### [STUDY TEXT]
Happily I arrived at Hari Hari where the landlady of the Hotel, Penny McCaul made me most welcome inviting to camp and use the facilities; after an update to my diary I went to the bar to order a meal and a jug of Speight’s beer.

Starting in the mist around 6.30am I enjoyed the forest views and winding roads which were more like a cycle route than a main road. With all the wonderful scenery and panoramic views the region has become a Mecca for photographers and artists. There was barely a place in sight and later I ate my breakfast in a lay by atop the hill overlooking the gorge.
I passed numerous cattle fields and soon the mighty glaciers began to dominate my vision. On reaching Whataroa I stopped at the shop to ask for some sardines; the lady frowned at me and looked at her colleague retorting not too many of them around these parts. In a despairing effort to resolve my plight I ordered fish and chips and a flat white coffee. I fared better at the inn where the landlady who had only been there a month let me stay in a room.  I enjoyed a meal in a lovely pub atmosphere where I felt the warmth of humanity. A pleasant night’s sleep and dry kit for the morning made it all the more a special place.

Setting off at 7.15am I powered into the cool air making excellent progress as far as Lake Mapourika where the Lions club where hosting the South Westland Fishing Competition – a 24 hour salmon fishing contest. They were very friendly and invited me for breakfast where we also took photos to mark the occasion; later some young ladies showed me part of the lake which they use for leisure. After returning to the road I met a cyclist who had passed me a few times and knowing about my expedition offered to sort out a place to stay at Makarora later next week. A little further on I was able to look back across the water where I had stood earlier; by now there were plenty of boats afloat around the lake.

### [EXERCISE]
Translate this sentence from the travel text into Spanish: "I passed numerous cattle fields and soon the mighty glaciers began to dominate my vision."

### [GIVEN MATERIAL]
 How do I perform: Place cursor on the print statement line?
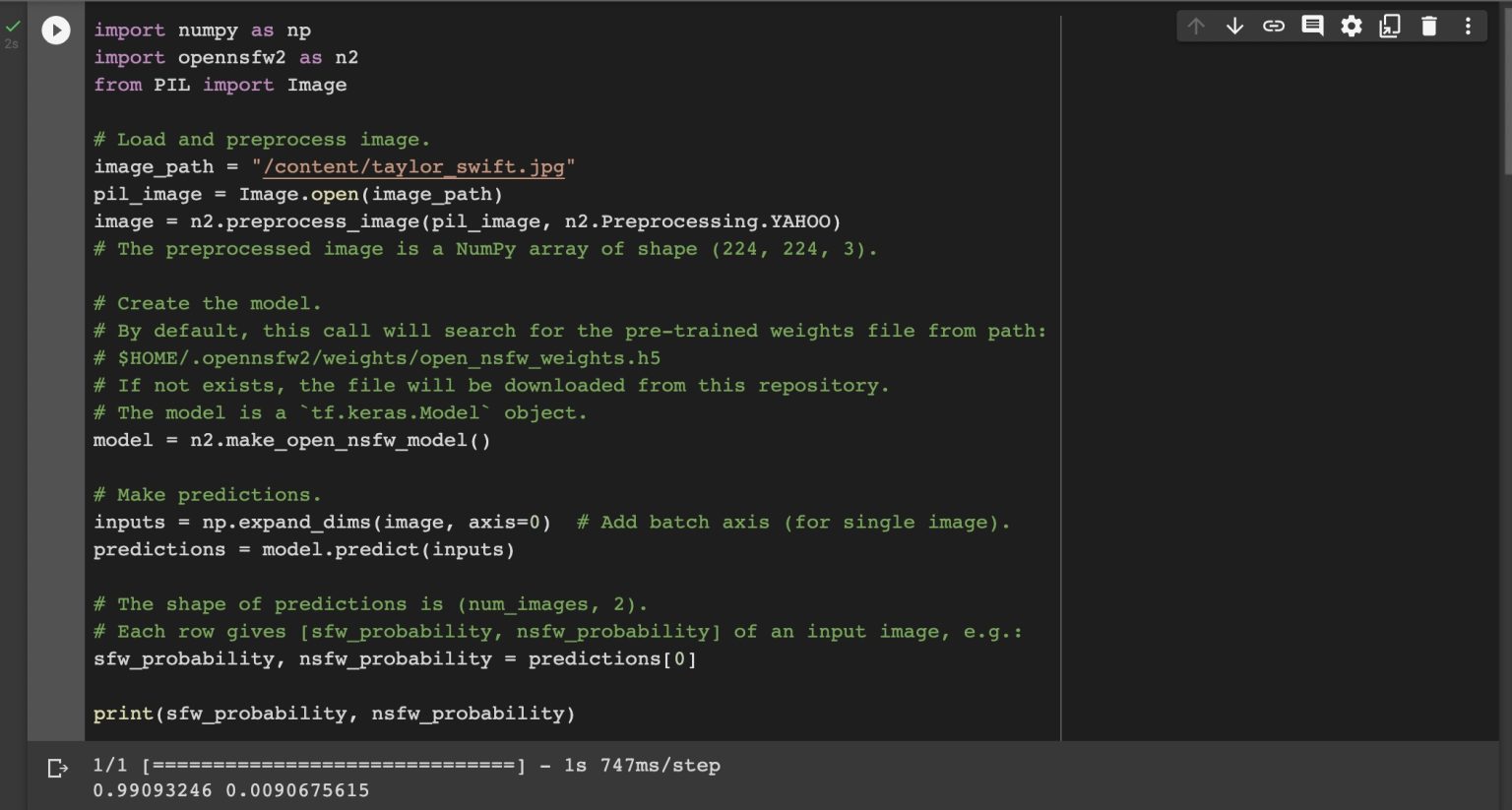(334, 714)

### [FINISHED EXERCISE]
Pasé junto a numerosos campos de ganado y pronto los imponentes glaciares empezaron a dominar mi vista.